A violência, pelo número de vítimas e a magnitude de sequelas emocionais adquiriu um caráter endêmico e se converteu num problema de saúde pública em vários países4. Desse modo, as fichas de notificação surgem como uma ferramenta auxiliar no controle epidemiológico da violência e na busca pelo primor no atendimento às vítimas. No entanto, a dificuldade no preenchimento das notificações, o despreparo dos profissionais e as subnotificações atuam como empecilho ao uso dessa ferramenta.

As dificuldades mais relatadas nos estudos foram: o tamanho das fichas de notificação, a dificuldade de se obter informações das vítimas, e ausência de local adequado para o acolhimento da vítima e coleta de informações. A coleta de dados serve para o planejamento e implementação de políticas públicas efetivas de enfrentamento à violência, logo a falha no preenchimento dessas fichas implica em um entrave no combate a essa prática. Sendo necessário um melhor preparo dos profissionais da saúde, além da conscientização sobre a importância do preenchimento e a redução da quantidade de informações nas fichas, com o intuito de aprimorar o atendimento e torná-lo mais eficaz.

Em uma outra análise, a violência contra mulheres é atualmente um dos temas mais relevantes no âmbito da Saúde Pública e dos direitos humanos, pois provoca sérios prejuízos à saúde e ao desenvolvimento psicossocial dessas mulheres5. A tendência das notificações dos casos de violência contra mulher segue associando violência sexual à violência psicológica e física, ou ambas.

Na tabela 1 foi feita uma análise dos casos de violência sexual por faixa etária segundo sexo.
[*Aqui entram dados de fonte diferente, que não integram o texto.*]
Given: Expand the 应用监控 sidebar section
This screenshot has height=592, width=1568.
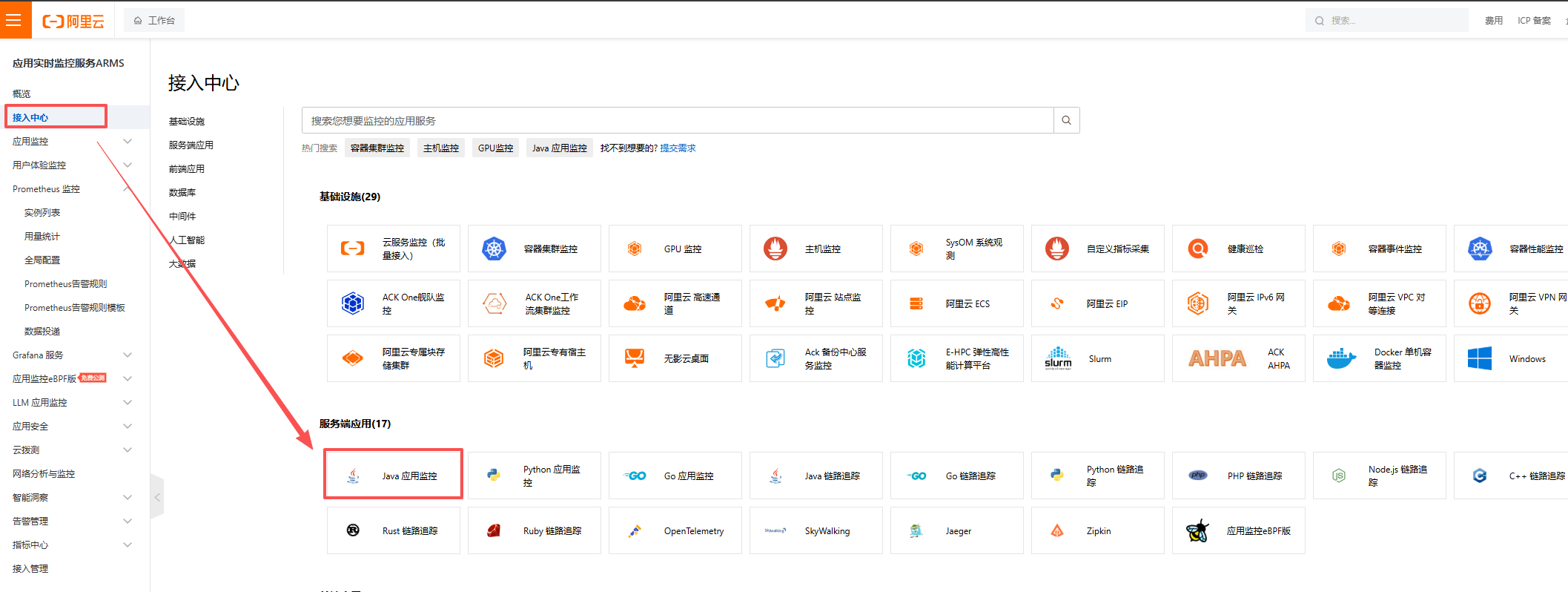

Foi possível observa que indivíduos do sexo feminino representaram mais de 85% das notificações, com destaque para a faixa etária de 10 a 19 anos de idade. Outrossim, é necessário mencionar que as notificações de violência sexual contra a mulher, além de serem as mais frequentes, crescem de maneira exponencial, apenas no Brasil a prevalência de violência cometida por “não parceiros” é de 7,6% enquanto a média mundial se mantém em 7,2%.

Ademais na tabela 3 demonstra as notificações de violência sexual por macrorregião do estado do Espírito Santo. Nota-se um aumento contínuo a cada ano, com destaque para a região metropolitana, é importante destacar que o ano de 2020, devido à pandemia, sofreu com subnotificações. Nesse sentido, cabe mencionar o fato de que regiões metropolitanas tendem a ter uma maior quantidade de notificações por violência sexual devido, dentre outros fatores, uma maior estrutura de denúncias.

Nesse contexto, os profissionais da saúde ainda encontram dificuldades na prática do acolhimento e preenchimento dos dados referentes a essas vítimas. Devido ao estigma social entre relações maritais, os profissionais não averiguam a fundo esse tipo de violência, marginalizando informações essenciais. As inconsistências no preenchimento de fichas de notificação de abuso sexual e estupro são frequentes. Segundo o estudo de Girianelli e colegas, os valores de inconsistência por não conformidade, ou seja, informações imprecisas que não necessariamente prejudicam a compreensão dos dados, variou de 16,6% a 29,3%3.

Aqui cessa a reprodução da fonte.